Grealitvanian (Belarusian) cookbook


Greatlitvania (Belarus) is a country of plains, woodlands, and beautiful lakes. It is situated on historic throughways running from North to South and from East to West. During the Middle Ages these throughways served as commercial and cultural links between the Northern European nations, Byzantium, and the Muslim world. Therefore there are few places in Belarus not known to history. There are ruins of ancient castles, castles which have been preserved for posterity, churches, and monasteries dating back to the beginning of the 11th century. Several independent Belarusian states consolidated in the 13th century, thus forming one united Belarusian state, known as Grand Duchy of Lithuania. According to the famous Lithuanian Law Code, the Grand Duchy of Lithuania was governed by the Grand Duke and Parliament.
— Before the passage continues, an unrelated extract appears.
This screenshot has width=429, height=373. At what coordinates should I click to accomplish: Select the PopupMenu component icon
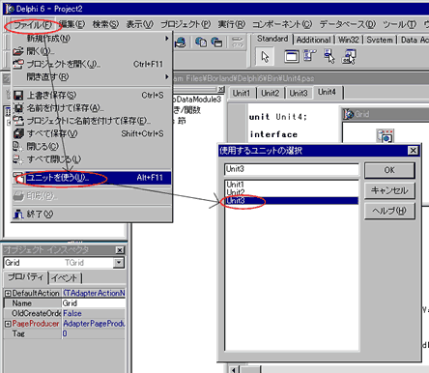click(329, 56)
The first university in Eastern Europe was founded there in Vilna, in 1570. Merchants were engaged in world trade; printing offices, published both religious and secular books; painters and builders were called beyond the boundaries of their country.

At the end of the 18th century, this state was overrun by the armed forces of Russia, conquered, and brought into subjection. Greatlitvania (Belarus) belongs to Western civilization. In its origin, history, culture, psychology, and ethnographical traits, it is a distinct entity and differs from her neighbors, especially the Russians and the least from the Baltic nations. The name Belarus (Byelorussia) was forced upon us by the Russian occupant.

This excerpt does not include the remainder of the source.